A creative environment | Un ambiente creativo

In 1881 the Physics Institute inaugurated its new headquarters in the building in via Panisperna in Rome. Here, under the guidance of the Institute's first Director, the physicist Pietro Blaserna who had designed the entire structure in the finest detail, the country's first “practical school” of physics got underway in the context of a more extensive project, launched immediately after the unification of Italy, to enhance and modernise the University of Rome. An Institute that, just like other prestigious international institutions, fully constituted a creative environment because it succeeded, on the one hand, in combining individual abilities with a scientific, political and social milieu, and on the other, in advancing discoveries and innovations that enabled the broadest cultural progress.

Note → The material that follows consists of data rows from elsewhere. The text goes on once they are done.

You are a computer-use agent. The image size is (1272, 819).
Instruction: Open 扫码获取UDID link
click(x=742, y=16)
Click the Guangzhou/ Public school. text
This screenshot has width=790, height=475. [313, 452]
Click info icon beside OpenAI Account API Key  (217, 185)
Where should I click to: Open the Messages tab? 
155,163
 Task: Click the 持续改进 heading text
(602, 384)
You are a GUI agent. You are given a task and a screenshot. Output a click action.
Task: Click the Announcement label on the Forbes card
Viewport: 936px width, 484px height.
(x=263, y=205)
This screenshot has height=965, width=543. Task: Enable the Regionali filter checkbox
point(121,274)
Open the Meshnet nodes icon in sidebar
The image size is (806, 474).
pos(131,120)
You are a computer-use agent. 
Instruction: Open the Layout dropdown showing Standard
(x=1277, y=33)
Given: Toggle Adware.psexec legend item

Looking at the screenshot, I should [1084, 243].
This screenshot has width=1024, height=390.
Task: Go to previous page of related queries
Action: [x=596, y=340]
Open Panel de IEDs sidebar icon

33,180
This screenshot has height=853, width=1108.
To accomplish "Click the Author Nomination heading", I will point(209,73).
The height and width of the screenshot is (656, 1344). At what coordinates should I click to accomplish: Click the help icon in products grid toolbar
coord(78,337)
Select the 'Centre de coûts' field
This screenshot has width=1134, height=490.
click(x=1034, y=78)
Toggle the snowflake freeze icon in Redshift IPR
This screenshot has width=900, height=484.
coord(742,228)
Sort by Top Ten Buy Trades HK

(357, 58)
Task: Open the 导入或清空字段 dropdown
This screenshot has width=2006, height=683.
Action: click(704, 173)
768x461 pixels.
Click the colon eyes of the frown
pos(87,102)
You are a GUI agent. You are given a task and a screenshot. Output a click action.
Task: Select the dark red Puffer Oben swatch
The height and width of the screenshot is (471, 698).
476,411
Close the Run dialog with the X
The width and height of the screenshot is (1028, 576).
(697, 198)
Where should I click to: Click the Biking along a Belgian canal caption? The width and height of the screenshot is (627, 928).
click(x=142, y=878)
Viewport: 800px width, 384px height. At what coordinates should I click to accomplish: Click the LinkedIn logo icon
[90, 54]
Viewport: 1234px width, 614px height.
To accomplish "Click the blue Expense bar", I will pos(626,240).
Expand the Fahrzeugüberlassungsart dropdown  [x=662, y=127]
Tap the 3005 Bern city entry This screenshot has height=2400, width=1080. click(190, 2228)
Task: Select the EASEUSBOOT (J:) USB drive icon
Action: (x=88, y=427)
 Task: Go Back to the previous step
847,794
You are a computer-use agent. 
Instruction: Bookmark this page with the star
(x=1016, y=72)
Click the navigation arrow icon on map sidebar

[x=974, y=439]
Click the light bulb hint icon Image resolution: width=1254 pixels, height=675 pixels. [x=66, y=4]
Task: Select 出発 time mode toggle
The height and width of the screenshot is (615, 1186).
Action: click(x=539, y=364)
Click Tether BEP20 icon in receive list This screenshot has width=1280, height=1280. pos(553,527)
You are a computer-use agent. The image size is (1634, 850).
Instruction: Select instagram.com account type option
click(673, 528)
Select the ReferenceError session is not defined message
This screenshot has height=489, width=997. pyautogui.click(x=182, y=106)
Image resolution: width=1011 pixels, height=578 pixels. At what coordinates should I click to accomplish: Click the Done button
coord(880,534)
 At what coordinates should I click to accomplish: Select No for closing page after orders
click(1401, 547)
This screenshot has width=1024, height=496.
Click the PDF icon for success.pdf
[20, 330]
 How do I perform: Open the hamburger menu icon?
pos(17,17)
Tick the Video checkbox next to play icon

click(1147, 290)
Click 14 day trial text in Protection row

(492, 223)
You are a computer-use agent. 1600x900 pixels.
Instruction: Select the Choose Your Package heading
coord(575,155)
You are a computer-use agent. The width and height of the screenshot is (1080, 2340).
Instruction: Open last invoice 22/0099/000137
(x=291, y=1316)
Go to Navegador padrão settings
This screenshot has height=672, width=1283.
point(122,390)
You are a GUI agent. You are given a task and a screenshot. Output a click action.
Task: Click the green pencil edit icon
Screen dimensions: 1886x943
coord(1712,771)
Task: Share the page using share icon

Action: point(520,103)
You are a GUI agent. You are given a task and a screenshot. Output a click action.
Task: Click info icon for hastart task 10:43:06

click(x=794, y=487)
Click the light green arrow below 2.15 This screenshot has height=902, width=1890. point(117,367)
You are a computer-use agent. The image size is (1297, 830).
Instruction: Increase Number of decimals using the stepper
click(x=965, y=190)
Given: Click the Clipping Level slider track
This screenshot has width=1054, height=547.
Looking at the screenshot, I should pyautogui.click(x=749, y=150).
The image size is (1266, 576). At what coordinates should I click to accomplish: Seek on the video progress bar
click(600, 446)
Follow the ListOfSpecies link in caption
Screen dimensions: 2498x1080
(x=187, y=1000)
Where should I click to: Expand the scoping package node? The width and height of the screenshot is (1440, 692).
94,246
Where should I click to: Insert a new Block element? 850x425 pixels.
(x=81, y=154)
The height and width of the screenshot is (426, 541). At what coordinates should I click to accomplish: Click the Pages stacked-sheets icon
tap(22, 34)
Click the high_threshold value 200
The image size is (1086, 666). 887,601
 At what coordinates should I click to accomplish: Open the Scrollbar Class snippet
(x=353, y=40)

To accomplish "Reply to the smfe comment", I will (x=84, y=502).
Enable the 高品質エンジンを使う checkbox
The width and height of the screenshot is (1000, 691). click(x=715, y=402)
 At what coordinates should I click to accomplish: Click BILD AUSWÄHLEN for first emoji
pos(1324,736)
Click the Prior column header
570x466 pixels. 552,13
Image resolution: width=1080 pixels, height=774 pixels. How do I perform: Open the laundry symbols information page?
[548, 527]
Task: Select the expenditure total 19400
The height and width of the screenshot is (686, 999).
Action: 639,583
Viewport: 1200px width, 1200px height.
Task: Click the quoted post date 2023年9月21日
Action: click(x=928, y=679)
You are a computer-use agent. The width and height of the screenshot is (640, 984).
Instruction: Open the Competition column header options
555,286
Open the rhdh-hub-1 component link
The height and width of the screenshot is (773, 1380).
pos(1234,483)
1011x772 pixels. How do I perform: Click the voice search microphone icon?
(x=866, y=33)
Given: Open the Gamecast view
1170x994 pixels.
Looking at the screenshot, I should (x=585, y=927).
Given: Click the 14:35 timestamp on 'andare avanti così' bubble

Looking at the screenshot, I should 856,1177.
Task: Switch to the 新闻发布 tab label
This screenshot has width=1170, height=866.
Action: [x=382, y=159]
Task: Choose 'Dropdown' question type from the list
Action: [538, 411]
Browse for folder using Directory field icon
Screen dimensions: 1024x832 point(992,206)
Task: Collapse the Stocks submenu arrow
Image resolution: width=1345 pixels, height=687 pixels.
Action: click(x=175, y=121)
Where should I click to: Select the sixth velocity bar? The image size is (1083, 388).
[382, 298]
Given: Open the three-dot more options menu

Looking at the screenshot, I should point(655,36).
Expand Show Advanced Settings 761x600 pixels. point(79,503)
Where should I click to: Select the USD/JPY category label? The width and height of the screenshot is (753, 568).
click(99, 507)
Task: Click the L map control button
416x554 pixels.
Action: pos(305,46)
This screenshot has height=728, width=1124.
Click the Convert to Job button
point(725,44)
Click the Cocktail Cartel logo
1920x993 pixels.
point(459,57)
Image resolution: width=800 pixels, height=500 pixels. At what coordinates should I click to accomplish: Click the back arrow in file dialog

Nel 1881, nella palazzina di via Panisperna a Roma, l’Istituto di Fisica inaugurò la sua nuova sede. Qui, sotto la guida del fisico Pietro Blaserna, primo Direttore dell’Istituto, il quale aveva progettato nei minimi particolari l’intera struttura, prese il via la prima “scuola pratica” di fisica della Nazione, all’interno del più vasto progetto di potenziamento e rinnovamento dell’Università di Roma, avviato subito dopo l’Unità. Un Istituto che, al pari di altre prestigiose realtà internazionali, rappresentò a pieno titolo un ambiente creativo perché riuscì, da un lato, a coniugare capacità individuali e milieu scientifico, politico e sociale, dall’altro, a portare avanti scoperte e innovazioni che permisero il più ampio progresso culturale.